• [EXERCISE PROMPT]
Change every "Locate an element" in the listing below to "Find an item", and write out the whole listing again with nothing else altered.

• [TASK INPUTS]
——————————

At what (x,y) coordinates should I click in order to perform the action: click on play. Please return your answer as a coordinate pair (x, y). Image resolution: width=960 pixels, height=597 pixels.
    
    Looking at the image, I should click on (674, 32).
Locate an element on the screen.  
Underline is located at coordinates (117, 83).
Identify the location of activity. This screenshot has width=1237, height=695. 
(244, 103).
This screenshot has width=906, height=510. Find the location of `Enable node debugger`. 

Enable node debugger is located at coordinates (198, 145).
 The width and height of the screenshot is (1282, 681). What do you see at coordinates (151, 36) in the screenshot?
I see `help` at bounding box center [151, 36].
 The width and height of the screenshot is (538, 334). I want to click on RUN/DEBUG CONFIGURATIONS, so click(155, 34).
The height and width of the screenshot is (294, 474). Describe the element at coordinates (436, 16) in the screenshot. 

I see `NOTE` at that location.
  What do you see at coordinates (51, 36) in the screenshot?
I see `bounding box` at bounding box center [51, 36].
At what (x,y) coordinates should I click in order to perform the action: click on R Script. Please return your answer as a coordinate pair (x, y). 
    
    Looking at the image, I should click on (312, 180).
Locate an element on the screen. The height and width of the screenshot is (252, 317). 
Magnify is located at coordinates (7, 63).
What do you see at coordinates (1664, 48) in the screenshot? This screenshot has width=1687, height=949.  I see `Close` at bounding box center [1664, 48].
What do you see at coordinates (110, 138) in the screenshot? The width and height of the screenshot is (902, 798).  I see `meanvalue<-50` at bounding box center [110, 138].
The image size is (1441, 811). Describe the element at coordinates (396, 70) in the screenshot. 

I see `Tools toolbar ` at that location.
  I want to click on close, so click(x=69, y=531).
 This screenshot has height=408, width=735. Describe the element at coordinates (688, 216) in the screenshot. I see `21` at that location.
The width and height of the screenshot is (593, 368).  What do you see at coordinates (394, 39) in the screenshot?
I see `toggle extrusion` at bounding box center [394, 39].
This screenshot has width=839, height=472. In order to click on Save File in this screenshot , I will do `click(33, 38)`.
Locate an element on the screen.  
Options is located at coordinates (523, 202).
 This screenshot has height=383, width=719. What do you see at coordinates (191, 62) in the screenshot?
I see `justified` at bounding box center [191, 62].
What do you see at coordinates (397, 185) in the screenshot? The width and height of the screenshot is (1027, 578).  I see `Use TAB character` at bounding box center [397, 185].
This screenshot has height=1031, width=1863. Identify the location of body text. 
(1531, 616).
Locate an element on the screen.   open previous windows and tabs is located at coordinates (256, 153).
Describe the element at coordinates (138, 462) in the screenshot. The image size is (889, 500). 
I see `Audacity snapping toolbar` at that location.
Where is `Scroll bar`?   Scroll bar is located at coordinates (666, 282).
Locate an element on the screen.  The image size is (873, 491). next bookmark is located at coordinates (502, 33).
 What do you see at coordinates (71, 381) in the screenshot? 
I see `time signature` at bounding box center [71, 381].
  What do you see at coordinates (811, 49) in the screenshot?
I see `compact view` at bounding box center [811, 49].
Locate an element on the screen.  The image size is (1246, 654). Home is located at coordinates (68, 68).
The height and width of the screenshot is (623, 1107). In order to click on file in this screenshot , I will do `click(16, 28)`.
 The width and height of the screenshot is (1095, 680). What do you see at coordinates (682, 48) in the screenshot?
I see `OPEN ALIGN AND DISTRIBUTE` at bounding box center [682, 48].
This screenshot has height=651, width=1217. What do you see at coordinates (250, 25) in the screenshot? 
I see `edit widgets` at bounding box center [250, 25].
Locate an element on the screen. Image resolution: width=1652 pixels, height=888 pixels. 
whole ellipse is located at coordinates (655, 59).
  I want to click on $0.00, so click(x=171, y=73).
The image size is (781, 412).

——————————

• [TASK RESPONSE]
At what (x,y) coordinates should I click in order to perform the action: click on play. Please return your answer as a coordinate pair (x, y). Image resolution: width=960 pixels, height=597 pixels.
    
    Looking at the image, I should click on (674, 32).
Find an item on the screen.  
Underline is located at coordinates (117, 83).
Identify the location of activity. This screenshot has width=1237, height=695. 
(244, 103).
This screenshot has width=906, height=510. Find the location of `Enable node debugger`. 

Enable node debugger is located at coordinates (198, 145).
 The width and height of the screenshot is (1282, 681). What do you see at coordinates (151, 36) in the screenshot?
I see `help` at bounding box center [151, 36].
 The width and height of the screenshot is (538, 334). I want to click on RUN/DEBUG CONFIGURATIONS, so click(155, 34).
The height and width of the screenshot is (294, 474). Describe the element at coordinates (436, 16) in the screenshot. 

I see `NOTE` at that location.
  What do you see at coordinates (51, 36) in the screenshot?
I see `bounding box` at bounding box center [51, 36].
At what (x,y) coordinates should I click in order to perform the action: click on R Script. Please return your answer as a coordinate pair (x, y). 
    
    Looking at the image, I should click on (312, 180).
Find an item on the screen. The height and width of the screenshot is (252, 317). 
Magnify is located at coordinates (7, 63).
What do you see at coordinates (1664, 48) in the screenshot? This screenshot has width=1687, height=949.  I see `Close` at bounding box center [1664, 48].
What do you see at coordinates (110, 138) in the screenshot? The width and height of the screenshot is (902, 798).  I see `meanvalue<-50` at bounding box center [110, 138].
The image size is (1441, 811). Describe the element at coordinates (396, 70) in the screenshot. 

I see `Tools toolbar ` at that location.
  I want to click on close, so click(x=69, y=531).
 This screenshot has height=408, width=735. Describe the element at coordinates (688, 216) in the screenshot. I see `21` at that location.
The width and height of the screenshot is (593, 368).  What do you see at coordinates (394, 39) in the screenshot?
I see `toggle extrusion` at bounding box center [394, 39].
This screenshot has width=839, height=472. In order to click on Save File in this screenshot , I will do `click(33, 38)`.
Find an item on the screen.  
Options is located at coordinates (523, 202).
 This screenshot has height=383, width=719. What do you see at coordinates (191, 62) in the screenshot?
I see `justified` at bounding box center [191, 62].
What do you see at coordinates (397, 185) in the screenshot? The width and height of the screenshot is (1027, 578).  I see `Use TAB character` at bounding box center [397, 185].
This screenshot has height=1031, width=1863. Identify the location of body text. 
(1531, 616).
Find an item on the screen.   open previous windows and tabs is located at coordinates (256, 153).
Describe the element at coordinates (138, 462) in the screenshot. The image size is (889, 500). 
I see `Audacity snapping toolbar` at that location.
Where is `Scroll bar`?   Scroll bar is located at coordinates (666, 282).
Find an item on the screen.  The image size is (873, 491). next bookmark is located at coordinates (502, 33).
 What do you see at coordinates (71, 381) in the screenshot? 
I see `time signature` at bounding box center [71, 381].
  What do you see at coordinates (811, 49) in the screenshot?
I see `compact view` at bounding box center [811, 49].
Find an item on the screen.  The image size is (1246, 654). Home is located at coordinates (68, 68).
The height and width of the screenshot is (623, 1107). In order to click on file in this screenshot , I will do `click(16, 28)`.
 The width and height of the screenshot is (1095, 680). What do you see at coordinates (682, 48) in the screenshot?
I see `OPEN ALIGN AND DISTRIBUTE` at bounding box center [682, 48].
This screenshot has height=651, width=1217. What do you see at coordinates (250, 25) in the screenshot? 
I see `edit widgets` at bounding box center [250, 25].
Find an item on the screen. Image resolution: width=1652 pixels, height=888 pixels. 
whole ellipse is located at coordinates (655, 59).
  I want to click on $0.00, so click(x=171, y=73).
The image size is (781, 412).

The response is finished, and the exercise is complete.